A new report from the United Nations Environment Programme (UNEP) warns that if human activities affecting the environment continue at their current pace, infectious diseases could cause 12 times more deaths by 2050 compared to 2020.
The report highlights that land-use changes, deforestation, and certain agricultural practices disrupt ecosystems and increase human-wildlife interactions, creating conditions for zoonotic diseases—diseases caused by pathogens transferring from non-human hosts to humans.
It underscores the critical role of ecological factors in the emergence of zoonotic diseases and their impact on planetary health.
“Navigating New Horizons,” a global foresight report on planetary health and human well-being, emphasizes that these environmental activities are significantly increasing the risk of zoonotic disease emergence and spread.
“Recent studies indicate that if the increase in spill over events continues, estimated at between 5 and 8 per cent annually, the most common types of such pathogens are likely to result in 12 times the number of deaths in 2050 compared with 2020,” the report notes.
Further, it reveals that the melting of ancient microbes – such as bacteria and viruses – hidden in a permanently frozen layer on or under Earth’s surface unleashed is likely to be a catastrophic global health emergency.

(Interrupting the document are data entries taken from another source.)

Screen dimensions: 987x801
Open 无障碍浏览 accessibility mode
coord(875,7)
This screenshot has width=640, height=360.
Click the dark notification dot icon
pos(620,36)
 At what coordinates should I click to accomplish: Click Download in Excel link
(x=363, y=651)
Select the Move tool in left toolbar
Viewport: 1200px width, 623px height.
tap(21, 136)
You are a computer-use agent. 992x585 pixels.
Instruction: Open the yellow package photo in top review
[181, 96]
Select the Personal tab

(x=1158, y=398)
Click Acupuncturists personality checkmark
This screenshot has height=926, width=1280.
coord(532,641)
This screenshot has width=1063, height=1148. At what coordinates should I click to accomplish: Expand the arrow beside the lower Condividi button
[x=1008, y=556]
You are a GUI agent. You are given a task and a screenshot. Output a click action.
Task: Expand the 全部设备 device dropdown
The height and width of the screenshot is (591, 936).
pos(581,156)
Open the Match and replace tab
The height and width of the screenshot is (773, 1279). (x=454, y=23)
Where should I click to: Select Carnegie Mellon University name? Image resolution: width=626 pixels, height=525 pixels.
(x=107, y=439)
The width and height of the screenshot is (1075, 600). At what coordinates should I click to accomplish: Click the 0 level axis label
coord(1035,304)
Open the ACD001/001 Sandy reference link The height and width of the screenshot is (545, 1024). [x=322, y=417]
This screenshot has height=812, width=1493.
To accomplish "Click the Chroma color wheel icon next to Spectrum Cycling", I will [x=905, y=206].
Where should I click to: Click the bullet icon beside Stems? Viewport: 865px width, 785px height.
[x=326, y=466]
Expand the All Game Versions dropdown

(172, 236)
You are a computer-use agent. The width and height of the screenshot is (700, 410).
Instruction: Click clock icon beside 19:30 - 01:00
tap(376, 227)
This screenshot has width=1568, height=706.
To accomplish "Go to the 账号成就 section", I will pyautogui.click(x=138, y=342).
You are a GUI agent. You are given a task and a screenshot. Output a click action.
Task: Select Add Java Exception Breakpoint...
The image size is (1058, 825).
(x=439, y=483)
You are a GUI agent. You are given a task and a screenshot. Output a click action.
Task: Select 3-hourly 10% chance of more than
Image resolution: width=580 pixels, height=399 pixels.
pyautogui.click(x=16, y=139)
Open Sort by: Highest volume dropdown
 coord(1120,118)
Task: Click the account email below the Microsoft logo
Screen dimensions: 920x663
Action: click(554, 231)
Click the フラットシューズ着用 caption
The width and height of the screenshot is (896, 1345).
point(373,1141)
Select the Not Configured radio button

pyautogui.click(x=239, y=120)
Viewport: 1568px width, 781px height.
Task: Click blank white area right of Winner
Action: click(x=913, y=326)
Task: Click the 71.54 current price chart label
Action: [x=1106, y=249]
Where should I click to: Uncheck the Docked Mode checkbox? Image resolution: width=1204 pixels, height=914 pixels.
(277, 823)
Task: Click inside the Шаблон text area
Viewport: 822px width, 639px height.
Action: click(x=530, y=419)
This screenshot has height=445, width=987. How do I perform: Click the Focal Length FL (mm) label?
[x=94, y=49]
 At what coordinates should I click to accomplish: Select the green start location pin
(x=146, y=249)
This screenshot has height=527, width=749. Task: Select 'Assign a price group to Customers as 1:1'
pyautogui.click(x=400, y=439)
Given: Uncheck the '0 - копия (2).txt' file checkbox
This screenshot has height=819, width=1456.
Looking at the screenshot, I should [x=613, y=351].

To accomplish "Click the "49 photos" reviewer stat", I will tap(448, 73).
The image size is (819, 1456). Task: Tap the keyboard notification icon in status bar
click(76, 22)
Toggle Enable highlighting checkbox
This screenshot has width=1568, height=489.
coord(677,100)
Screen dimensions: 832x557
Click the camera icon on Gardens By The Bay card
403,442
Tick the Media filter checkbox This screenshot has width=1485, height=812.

“In recent decades, the Arctic – a polar region located at the northernmost part of Earth – has been warming much faster—four times in fact—than in the rest of the globe,” the report says, noting that the unprecedented warming has led to the thawing (the process of ice, snow, or another frozen substance becoming liquid or soft as a result of warming up) of vast areas, which scientists forewarn hold hidden dangers including massive quantities of methane, a potent greenhouse gas.
The UNEP report also highlights that the degradation of permafrost—a layer of permanently frozen soil or sediment—could lead to the release of toxic and radioactive materials into the environment, posing risks to both ecosystems and human health.
Recent outbreaks of diseases such as SARS, influenza A/H1N1, H5N1, MERS, Nipah virus, Ebola, and COVID-19 demonstrate the significant human and economic losses that can result from previously unknown or neglected pathogens causing epidemics.
Additionally, the report warns that if global temperatures rise between 2.1°C and 3.9°C by 2100, nearly a quarter of adults aged 69 and older will face dangerous heat extremes by 2050. This could put up to an additional 246 million older individuals—mainly in Africa and Asia—at risk, with severe implications for their physical and mental health.
The UNEP report also raises alarm over the potential for previously unknown or neglected pathogens to cause epidemics, highlighting an estimated 1.7 million undiscovered viruses within the global virome.
This virome includes all viruses found on or within humans, such as those causing acute, persistent, or latent infections, and endogenous retroviruses integrated into the human genome. This vast reservoir of undiscovered viruses, combined with the environmental changes discussed, intensifies concerns about future health risks.
The report identifies eight critical global shifts exacerbating the triple planetary crisis of climate change, biodiversity loss, and pollution. These shifts include the degradation of the natural world, rapid technological advancements like AI, competition for natural resources, increasing inequalities, and declining trust in institutions.
These interconnected crises are creating a “polycrisis,” where global challenges are amplifying and accelerating each other, with significant impacts on both human and planetary health.
In response to these findings, UNEP Executive Director Inger Andersen has urged governments worldwide to take immediate action.
“As the impacts of multiple crises intensify, now is the time to get ahead of the curve and protect ourselves from emerging challenges,” she said, pointing out that the rapid rate of change, uncertainty and technological developments being witnessed, against a backdrop of geopolitical turbulence, means any country can be thrown off course more easily and more often.
“By monitoring signals of change and using the foresight approach outlined in this report – including looking outside the traditional environmental space – the world can avoid repeating mistakes of the past and focus on solutions that can withstand future disruption,” she said.
Eighteen accompanying signals of change – identified by hundreds of global experts through regional and stakeholder consultations that included youth – offer a deeper glimpse into potential disruptions, both positive and negative, that the world must prepare for.
“Health care systems, air quality, water quality, and water-related diseases, infrastructure and service disruptions, labour productivity and wellbeing will also be highly affected,” the report highlights. These climate impacts will also have disproportionate effects on women.
The World Health Organization (WHO) has recently reported 891 human cases of avian influenza (H5N1) from 24 countries resulting from contact with live or dead birds or contaminated environments.
“These diseases may pose significant systematic global public health risks due to their potential to spread rapidly and unpredictably,” the reports points out.